Né le 2 novembre 1906 à Bucarest (Roumanie), grièvement blessé en action à Saint-Julien-Molin-Molette (Loire), mort le 28 août 1944 à Saint-Agrève (Ardèche) ; médecin ; résistant, membre de l’Armée Secrète en Ardèche (secteur A), lieutenant FFI.

Dessin de Joseph Ziebel en 1934
Communiqué par la famille
Deux témoignages essentiels et complémentaires nous permettent de retracer l’itinéraire de Joseph Zwiebel, médecin, résistant, mort pour la France dans l’été 1944 : celui de sa famille transmis par la plus jeune de ses deux filles, madame Thérèse Michaëly ; celui de Claude Osset, fils d’Edmond Osset, infirmier et chauffeur du docteur Zwiebel, mort à ses côtés le 28 août 1944.
Les parents de Joseph Zwiebel étaient roumains et juifs, présents en France avec leur famille à partir de 1939. Henri Zwiebel, (1882-1941), chef d’entreprise à Bucarest, et son épouse Sarah Zurescu (1882-1968) avaient eu trois enfants : Daniel (1909-1972), professeur de philosophie, Joseph, Myriam (s’est suicidée en 1940). L’épouse de Joseph, Grete Meyer (1903-1981), d’origine autrichienne, avait fait des études de linguistique de 1929 à 1931 en France. Veuve, elle devint en 1945 professeur d’Allemand en collège, lycée puis université.
Suivant le témoignage de madame Michäely, “Joseph Zwiebel choisit dès 1925 d’étudier la médecine à Paris car il portait de l’intérêt et de l’admiration à la France, dont il parlait très bien la langue.
En 1931, Joseph Zwiebel finit ses études avec la spécialité “Hygiène” qui concernait les soins aux tuberculeux ; naturalisé français, il épousa Grete Meyer originaire d’Autriche et effectua son service militaire. Il exerça ensuite dans divers sanatoriums, jusqu’en août 1939 où il fut mobilisé et participa à la campagne de Belgique.
En mai 1940, alors qu’il soignait des blessés sur la plage de Dunquerque, il fut fait prisonnier par les Allemands et détenu au stalag Sagan (actuellement en Pologne) jusqu’en 1942. Il y fut responsable du “Lazaret”, l’hôpital du camp.”

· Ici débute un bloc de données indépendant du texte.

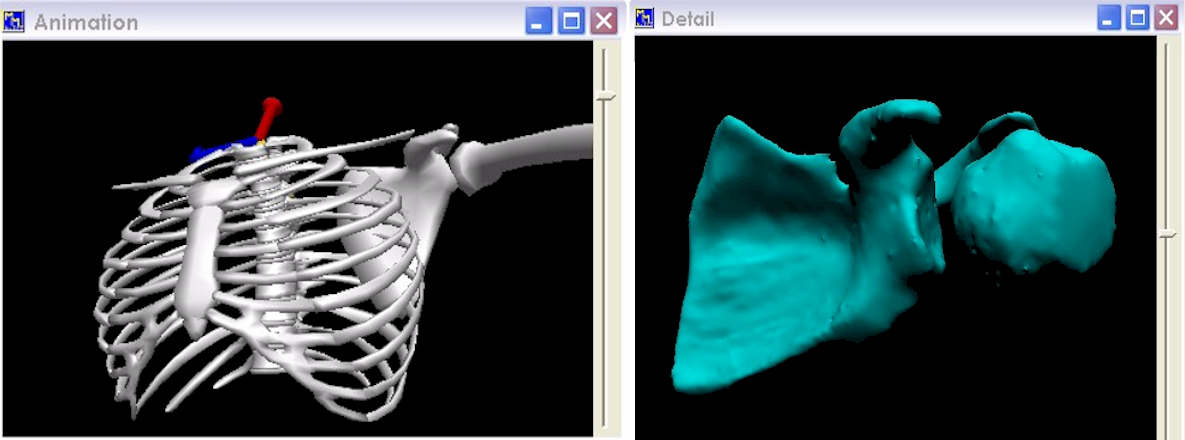Viewport: 1185px width, 440px height.
Task: Click the Animation window system icon
Action: [x=14, y=20]
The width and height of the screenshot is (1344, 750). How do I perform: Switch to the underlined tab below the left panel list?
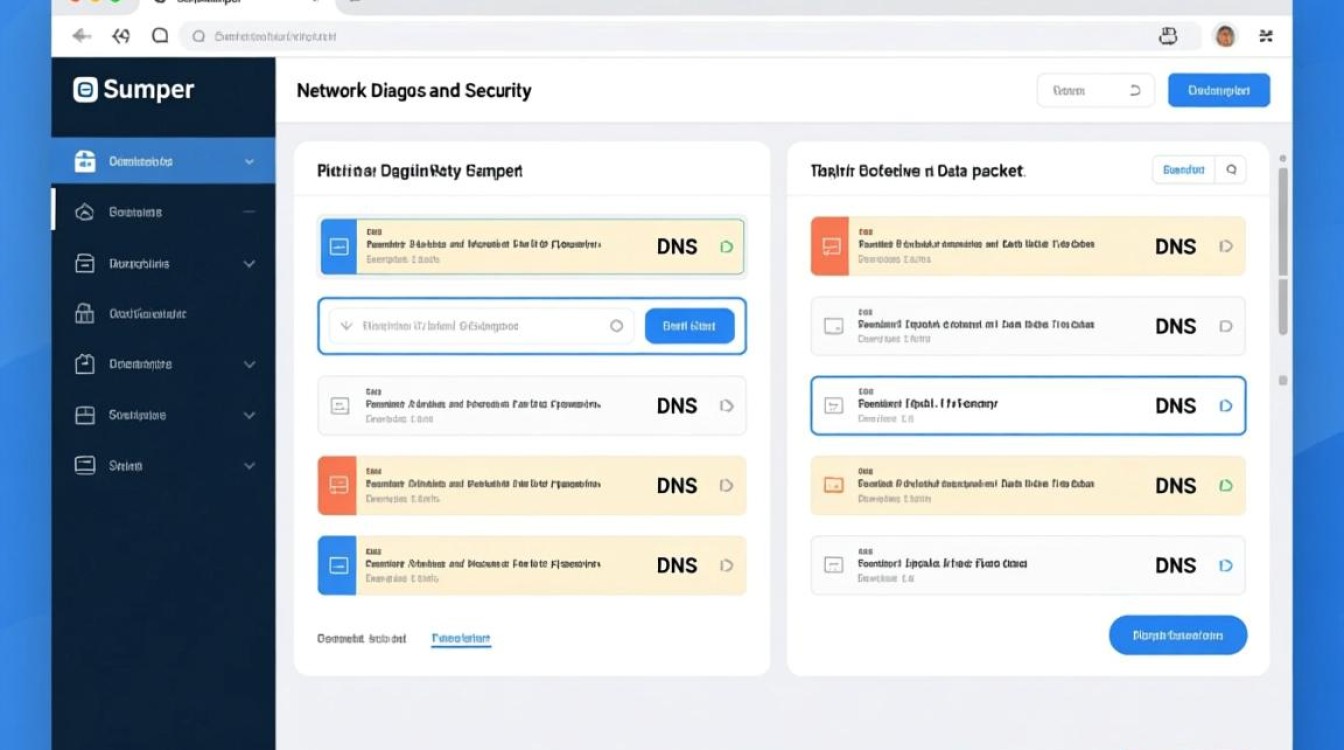(x=461, y=638)
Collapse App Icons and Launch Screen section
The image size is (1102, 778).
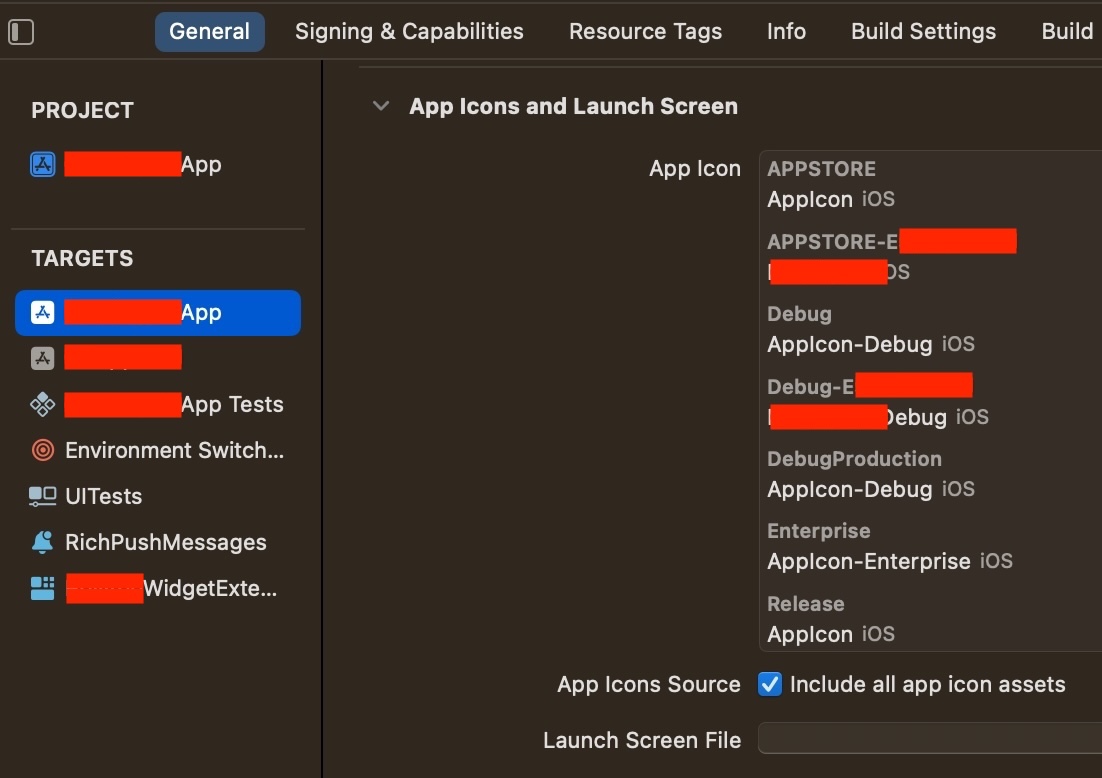point(381,106)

Le docteur Joseph Zwiebel fut libéré des stalags allemands sans doute dans le cadre de la Relève.
“Libéré, poursuit madame Michaêly, il revint en France sous le régime de Vichy qui lui interdisait l’exercice de sa profession ,car, bien que converti au protestantisme, il était d’origine juive.”
Selon madame Michaëly : “En Avril 1942, il (Joseph Zwiebel) arriva à Saint-Agrève, où il retrouva sa femme et sa fille ainée Anne-Lucienne âgée de 6 ans réfugiées à la “ Pension du Lac”, tenue par Melle Octavie Jouve, qui devint la marraine affectueuse et dévouée de sa seconde fille Thérèse née en 1943.
Entre 1942 et 1944, le Docteur Zwiebel seconda le docteur Tourasse à Saint-Agrève et fut médecin de la Résistance (FFI) sous le pseudonyme de lieutenant “Nabuque”, en particulier à l’hôpital clandestin de Clavière.”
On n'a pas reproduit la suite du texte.